Problem: Output each record in full, exactly as it stands.

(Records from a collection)
——————
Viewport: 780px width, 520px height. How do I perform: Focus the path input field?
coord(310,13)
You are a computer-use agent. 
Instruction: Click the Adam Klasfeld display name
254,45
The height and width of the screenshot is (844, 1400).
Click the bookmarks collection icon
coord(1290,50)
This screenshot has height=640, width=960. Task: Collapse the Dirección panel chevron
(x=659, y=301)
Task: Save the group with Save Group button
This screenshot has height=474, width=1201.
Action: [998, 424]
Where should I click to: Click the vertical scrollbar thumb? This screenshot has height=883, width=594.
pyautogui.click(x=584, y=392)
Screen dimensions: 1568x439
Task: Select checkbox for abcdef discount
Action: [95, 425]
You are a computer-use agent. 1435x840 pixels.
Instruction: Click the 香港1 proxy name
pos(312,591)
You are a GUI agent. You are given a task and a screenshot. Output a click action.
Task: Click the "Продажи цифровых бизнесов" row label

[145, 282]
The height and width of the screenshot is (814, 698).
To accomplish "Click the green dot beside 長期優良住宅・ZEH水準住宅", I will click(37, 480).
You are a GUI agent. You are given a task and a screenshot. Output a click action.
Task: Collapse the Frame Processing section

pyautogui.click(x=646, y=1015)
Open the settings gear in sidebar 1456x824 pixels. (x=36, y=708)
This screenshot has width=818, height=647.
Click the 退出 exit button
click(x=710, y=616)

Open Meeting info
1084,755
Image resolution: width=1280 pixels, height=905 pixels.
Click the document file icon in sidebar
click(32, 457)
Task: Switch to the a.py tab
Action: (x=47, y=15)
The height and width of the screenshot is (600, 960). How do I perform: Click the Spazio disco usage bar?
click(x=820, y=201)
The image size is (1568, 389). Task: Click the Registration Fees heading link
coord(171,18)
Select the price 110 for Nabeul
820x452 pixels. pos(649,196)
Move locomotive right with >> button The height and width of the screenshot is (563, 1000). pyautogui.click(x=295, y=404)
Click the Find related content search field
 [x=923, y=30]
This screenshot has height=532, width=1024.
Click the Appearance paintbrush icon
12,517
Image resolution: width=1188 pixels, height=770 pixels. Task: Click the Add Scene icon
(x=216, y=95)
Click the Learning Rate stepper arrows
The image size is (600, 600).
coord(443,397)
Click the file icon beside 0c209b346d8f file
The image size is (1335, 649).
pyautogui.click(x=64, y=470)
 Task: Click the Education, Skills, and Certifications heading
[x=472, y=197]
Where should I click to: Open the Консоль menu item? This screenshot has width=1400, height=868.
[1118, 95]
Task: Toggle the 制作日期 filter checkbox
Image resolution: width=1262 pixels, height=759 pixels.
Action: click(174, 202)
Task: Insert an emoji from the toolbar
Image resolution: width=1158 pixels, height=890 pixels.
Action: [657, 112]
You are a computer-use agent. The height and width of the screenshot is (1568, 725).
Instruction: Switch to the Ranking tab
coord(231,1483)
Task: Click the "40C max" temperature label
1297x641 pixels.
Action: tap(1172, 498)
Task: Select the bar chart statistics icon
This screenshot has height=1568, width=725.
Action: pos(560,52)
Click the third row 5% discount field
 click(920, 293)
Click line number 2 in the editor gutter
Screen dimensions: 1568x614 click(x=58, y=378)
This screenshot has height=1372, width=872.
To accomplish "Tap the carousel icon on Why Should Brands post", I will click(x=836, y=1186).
——————
Response area:
Viewport: 780px width, 520px height. How do I perform: Focus the path input field?
coord(310,13)
You are a computer-use agent. 
Instruction: Click the Adam Klasfeld display name
254,45
The height and width of the screenshot is (844, 1400).
Click the bookmarks collection icon
coord(1290,50)
This screenshot has height=640, width=960. Task: Collapse the Dirección panel chevron
(x=659, y=301)
Task: Save the group with Save Group button
This screenshot has height=474, width=1201.
Action: [998, 424]
Where should I click to: Click the vertical scrollbar thumb? This screenshot has height=883, width=594.
pyautogui.click(x=584, y=392)
Screen dimensions: 1568x439
Task: Select checkbox for abcdef discount
Action: [95, 425]
You are a computer-use agent. 1435x840 pixels.
Instruction: Click the 香港1 proxy name
pos(312,591)
You are a GUI agent. You are given a task and a screenshot. Output a click action.
Task: Click the "Продажи цифровых бизнесов" row label

[145, 282]
The height and width of the screenshot is (814, 698).
To accomplish "Click the green dot beside 長期優良住宅・ZEH水準住宅", I will click(37, 480).
You are a GUI agent. You are given a task and a screenshot. Output a click action.
Task: Collapse the Frame Processing section

pyautogui.click(x=646, y=1015)
Open the settings gear in sidebar 1456x824 pixels. (x=36, y=708)
This screenshot has width=818, height=647.
Click the 退出 exit button
click(x=710, y=616)

Open Meeting info
1084,755
Image resolution: width=1280 pixels, height=905 pixels.
Click the document file icon in sidebar
click(32, 457)
Task: Switch to the a.py tab
Action: (x=47, y=15)
The height and width of the screenshot is (600, 960). How do I perform: Click the Spazio disco usage bar?
click(x=820, y=201)
The image size is (1568, 389). Task: Click the Registration Fees heading link
coord(171,18)
Select the price 110 for Nabeul
820x452 pixels. pos(649,196)
Move locomotive right with >> button The height and width of the screenshot is (563, 1000). pyautogui.click(x=295, y=404)
Click the Find related content search field
 [x=923, y=30]
This screenshot has height=532, width=1024.
Click the Appearance paintbrush icon
12,517
Image resolution: width=1188 pixels, height=770 pixels. Task: Click the Add Scene icon
(x=216, y=95)
Click the Learning Rate stepper arrows
The image size is (600, 600).
coord(443,397)
Click the file icon beside 0c209b346d8f file
The image size is (1335, 649).
pyautogui.click(x=64, y=470)
 Task: Click the Education, Skills, and Certifications heading
[x=472, y=197]
Where should I click to: Open the Консоль menu item? This screenshot has width=1400, height=868.
[1118, 95]
Task: Toggle the 制作日期 filter checkbox
Image resolution: width=1262 pixels, height=759 pixels.
Action: click(174, 202)
Task: Insert an emoji from the toolbar
Image resolution: width=1158 pixels, height=890 pixels.
Action: [657, 112]
You are a computer-use agent. The height and width of the screenshot is (1568, 725).
Instruction: Switch to the Ranking tab
coord(231,1483)
Task: Click the "40C max" temperature label
1297x641 pixels.
Action: tap(1172, 498)
Task: Select the bar chart statistics icon
This screenshot has height=1568, width=725.
Action: pos(560,52)
Click the third row 5% discount field
 click(920, 293)
Click line number 2 in the editor gutter
Screen dimensions: 1568x614 click(x=58, y=378)
This screenshot has height=1372, width=872.
To accomplish "Tap the carousel icon on Why Should Brands post", I will click(x=836, y=1186).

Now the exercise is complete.